◆ **DATA FOR THIS EXERCISE**:
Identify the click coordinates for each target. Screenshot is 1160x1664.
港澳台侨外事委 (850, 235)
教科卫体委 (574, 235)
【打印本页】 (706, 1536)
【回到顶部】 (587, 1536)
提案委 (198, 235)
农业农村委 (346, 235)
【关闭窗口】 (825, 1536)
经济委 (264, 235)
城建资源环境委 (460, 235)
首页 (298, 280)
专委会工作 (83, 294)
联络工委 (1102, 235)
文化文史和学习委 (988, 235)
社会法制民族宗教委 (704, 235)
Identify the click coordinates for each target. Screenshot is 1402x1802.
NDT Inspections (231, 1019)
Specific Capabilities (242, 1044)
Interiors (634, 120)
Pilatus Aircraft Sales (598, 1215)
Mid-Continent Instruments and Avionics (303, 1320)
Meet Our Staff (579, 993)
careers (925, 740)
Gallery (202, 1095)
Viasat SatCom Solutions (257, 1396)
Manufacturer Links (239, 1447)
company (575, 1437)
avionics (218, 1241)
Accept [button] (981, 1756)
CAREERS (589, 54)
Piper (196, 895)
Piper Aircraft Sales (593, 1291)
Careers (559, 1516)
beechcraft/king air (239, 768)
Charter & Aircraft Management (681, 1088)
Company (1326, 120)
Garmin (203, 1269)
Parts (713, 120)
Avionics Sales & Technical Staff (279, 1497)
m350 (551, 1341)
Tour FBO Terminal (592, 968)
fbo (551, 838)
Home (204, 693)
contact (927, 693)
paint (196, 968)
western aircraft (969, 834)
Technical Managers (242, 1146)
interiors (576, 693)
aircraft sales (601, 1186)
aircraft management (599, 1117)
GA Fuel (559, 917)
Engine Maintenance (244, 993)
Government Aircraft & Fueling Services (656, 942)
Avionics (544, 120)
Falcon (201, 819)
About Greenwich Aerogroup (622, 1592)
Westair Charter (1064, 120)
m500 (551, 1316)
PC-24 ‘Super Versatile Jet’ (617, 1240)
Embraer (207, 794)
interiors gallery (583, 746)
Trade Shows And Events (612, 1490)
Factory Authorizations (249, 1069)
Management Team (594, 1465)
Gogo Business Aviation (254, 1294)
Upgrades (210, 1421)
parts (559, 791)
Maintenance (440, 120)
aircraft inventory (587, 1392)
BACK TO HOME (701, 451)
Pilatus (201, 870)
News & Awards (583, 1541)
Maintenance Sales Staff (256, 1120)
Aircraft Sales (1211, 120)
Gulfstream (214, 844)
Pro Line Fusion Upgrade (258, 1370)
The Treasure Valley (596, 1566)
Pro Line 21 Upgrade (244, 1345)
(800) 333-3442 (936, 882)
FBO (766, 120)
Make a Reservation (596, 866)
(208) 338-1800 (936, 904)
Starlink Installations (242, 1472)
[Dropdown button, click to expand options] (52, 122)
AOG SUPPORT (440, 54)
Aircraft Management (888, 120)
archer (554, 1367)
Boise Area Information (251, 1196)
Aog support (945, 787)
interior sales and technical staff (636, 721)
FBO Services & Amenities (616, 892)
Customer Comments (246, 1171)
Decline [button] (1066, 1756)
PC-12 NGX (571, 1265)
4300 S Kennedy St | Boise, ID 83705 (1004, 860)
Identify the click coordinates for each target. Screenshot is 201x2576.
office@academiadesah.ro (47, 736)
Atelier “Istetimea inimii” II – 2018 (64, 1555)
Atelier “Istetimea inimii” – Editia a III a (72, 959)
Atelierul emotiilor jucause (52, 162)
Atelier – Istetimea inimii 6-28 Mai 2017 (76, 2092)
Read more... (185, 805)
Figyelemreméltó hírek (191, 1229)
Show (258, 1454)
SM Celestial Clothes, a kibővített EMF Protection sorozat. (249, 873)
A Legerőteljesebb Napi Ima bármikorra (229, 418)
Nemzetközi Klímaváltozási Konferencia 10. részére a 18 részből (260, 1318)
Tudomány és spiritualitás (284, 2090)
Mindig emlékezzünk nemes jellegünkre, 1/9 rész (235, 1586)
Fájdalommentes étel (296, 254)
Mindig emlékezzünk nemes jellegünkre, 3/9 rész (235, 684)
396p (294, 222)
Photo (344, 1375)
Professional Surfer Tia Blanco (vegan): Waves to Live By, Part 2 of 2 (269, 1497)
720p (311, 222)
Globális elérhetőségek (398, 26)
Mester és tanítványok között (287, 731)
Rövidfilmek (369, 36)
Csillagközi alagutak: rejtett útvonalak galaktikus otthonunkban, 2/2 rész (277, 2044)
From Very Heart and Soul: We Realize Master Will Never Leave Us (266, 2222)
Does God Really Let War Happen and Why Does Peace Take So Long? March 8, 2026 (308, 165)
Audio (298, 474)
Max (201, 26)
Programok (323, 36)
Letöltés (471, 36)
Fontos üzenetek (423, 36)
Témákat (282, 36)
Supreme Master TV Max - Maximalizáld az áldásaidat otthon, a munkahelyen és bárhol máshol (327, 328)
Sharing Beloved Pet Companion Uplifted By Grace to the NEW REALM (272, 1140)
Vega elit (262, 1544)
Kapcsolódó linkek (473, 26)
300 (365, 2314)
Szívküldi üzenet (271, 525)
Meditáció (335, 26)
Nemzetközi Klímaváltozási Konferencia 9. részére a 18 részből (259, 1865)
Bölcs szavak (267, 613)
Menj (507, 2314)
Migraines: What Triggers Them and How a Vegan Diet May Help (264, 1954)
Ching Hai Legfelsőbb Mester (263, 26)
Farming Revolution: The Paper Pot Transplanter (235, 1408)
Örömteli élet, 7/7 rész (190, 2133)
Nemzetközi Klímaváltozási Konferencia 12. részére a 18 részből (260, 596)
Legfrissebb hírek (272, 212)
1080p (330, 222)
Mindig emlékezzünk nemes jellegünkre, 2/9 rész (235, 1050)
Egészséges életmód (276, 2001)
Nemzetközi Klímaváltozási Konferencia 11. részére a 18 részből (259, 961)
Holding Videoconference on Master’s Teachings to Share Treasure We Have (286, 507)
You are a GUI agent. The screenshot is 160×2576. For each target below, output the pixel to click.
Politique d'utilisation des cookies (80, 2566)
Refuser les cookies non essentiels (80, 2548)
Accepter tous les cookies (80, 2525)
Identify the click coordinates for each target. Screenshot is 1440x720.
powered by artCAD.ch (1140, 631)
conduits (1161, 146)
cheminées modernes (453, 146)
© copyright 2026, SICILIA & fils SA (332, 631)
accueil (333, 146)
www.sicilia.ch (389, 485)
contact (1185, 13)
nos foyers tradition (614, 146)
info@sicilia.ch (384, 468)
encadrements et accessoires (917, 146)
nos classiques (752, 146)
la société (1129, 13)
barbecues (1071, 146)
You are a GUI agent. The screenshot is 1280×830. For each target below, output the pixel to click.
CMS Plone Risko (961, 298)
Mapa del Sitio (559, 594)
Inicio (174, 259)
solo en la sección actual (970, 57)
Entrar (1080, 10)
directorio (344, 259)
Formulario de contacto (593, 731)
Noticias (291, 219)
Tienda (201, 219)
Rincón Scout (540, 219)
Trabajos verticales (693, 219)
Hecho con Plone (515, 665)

◆ **DIRECTION**:
Copy out word for word everything in the records from the line containing "Parts (713, 120)" down to the line containing "Falcon (201, 819)", including both of those lines.

◆ **IN RESPONSE**:
Parts (713, 120)
Avionics Sales & Technical Staff (279, 1497)
m350 (551, 1341)
Tour FBO Terminal (592, 968)
fbo (551, 838)
Home (204, 693)
contact (927, 693)
paint (196, 968)
western aircraft (969, 834)
Technical Managers (242, 1146)
interiors (576, 693)
aircraft sales (601, 1186)
aircraft management (599, 1117)
GA Fuel (559, 917)
Engine Maintenance (244, 993)
Government Aircraft & Fueling Services (656, 942)
Avionics (544, 120)
Falcon (201, 819)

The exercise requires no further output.